DOCUMENT SECTION:
At ASA this weekend, I shocked the normally unflappable duo of Doug Hartmann and Letta Page by my vehemence when I pronounced that “I disdain the term ‘hipster’ as an analytic concept.” Though I have long disliked the term, I was feeling a special sense of grievance after seeing three different papers centered on the study of hipsters. I’d like to explain here a little bit of my opposition to “hipster.”*
First, let me clarify: I particularly take issue with the noun form of “hipster” (indicating a person or group of people). I’m less troubled by the newer usage of “hipster” as an adjective (“That’s so hipster” is a common accusation among my students), indicating a particular aesthetic mode. Skinny jeans, Buddy Holly glasses, irony, liking things before they were cool, PBR, whatever — these are a part of an aesthetic style that is widely labeled as “hipster” in the U.S. Like grunge or preppy, I have no problem with labeling a style.
As for the noun form, here’s the bottom line: “hipster” is a broad category that encompasses so many different groups as to be utterly worthless. It seems to me that the most common group of so-called “hipsters” are the stylish, artsy residents of urban places like Williamsburg and Silver Lake. However, these kind of bohemians are more or less a permanent part of the urban ecosystem. Aesthetic styles of bohemians shift (e.g., from grunge to alternative to hipster since the 1990s), but the demographic remains constant.
At the same, “hipster” is sometimes used to refer to people who adopt the hipster aesthetic style even if they have no real bohemian philosophical commitments. Is wearing skinny jeans alone sufficient to be a hipster? Many of my students wear “hipster” clothing and like indie rock, but also eat at McDonalds, want to work for major corporations, and watch “How I Met Your Mother.” Surely, they’re not hipsters, right?
Finally, “hipster” is sometimes used to simply refer to rich, young people engaging in conspicuous consumption. The Times Style section recently reported that bars in Montauk have banned fedoras as a sign of their hostility to “hipsters.” While the article makes it clear that the unwelcome individuals are young, wealthy, hard-partyers engaged in grotesque conspicuous consumption, it’s not clear what makes them hipsters. Anyone with the money to party in the Montauk isn’t a bohemian starving artist. Nor are fedoras a sign of a particularly avant garde fashion sense — they’re on the shelves at The Gap this summer, as mainstream a shop as there is. Hipster, in this context, simply means a young, rich, urban conspicuous consumer.
With “hipster” being applied to so many hetereogenous groups (bohemians, rich young people, anyone who has ever worn clothing associated the hipster aesthetic), it is a term so vague as to be useless. We can continue to use the adjectival “hipster” to refer to the aesthetic style, but social scientists would be better off being more specific about the group of people they’re describing (e.g., young, rich, educated, fashion forward, liberals, bohemians, music fans, etc.).

TASKS TO PERFORM:
a: In the post on the term "hipster," where are the bars that reportedly banned fedoras?
b: Echo the post on the term "hipster" between "As for the noun" and "demographic remains constant.", inclusive.
c: In the post on the term "hipster," which things does the paragraph beginning "First, let me clarify" list as part of the hipster aesthetic style? Exclude "whatever."
Answer using only the post on the term "hipster."

DATASET EXCERPT:
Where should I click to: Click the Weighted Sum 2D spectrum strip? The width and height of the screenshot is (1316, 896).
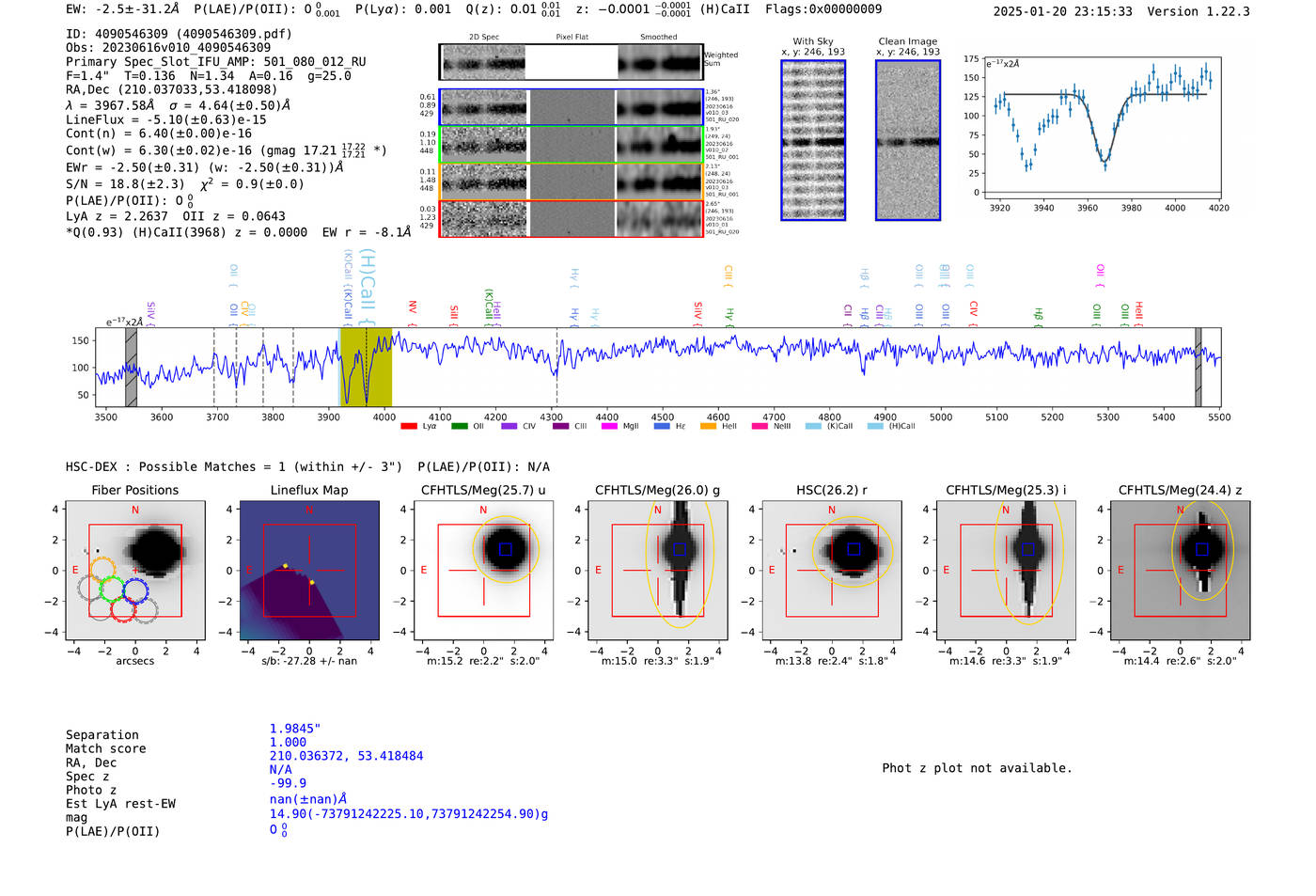tap(571, 62)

ANSWERS TO EACH TASK:
a: Montauk.

b:
As for the noun form, here’s the bottom line: “hipster” is a broad category that encompasses so many different groups as to be utterly worthless. It seems to me that the most common group of so-called “hipsters” are the stylish, artsy residents of urban places like Williamsburg and Silver Lake. However, these kind of bohemians are more or less a permanent part of the urban ecosystem. Aesthetic styles of bohemians shift (e.g., from grunge to alternative to hipster since the 1990s), but the demographic remains constant.

c:
Skinny jeans
Buddy Holly glasses
Irony
Liking things before they were cool
PBR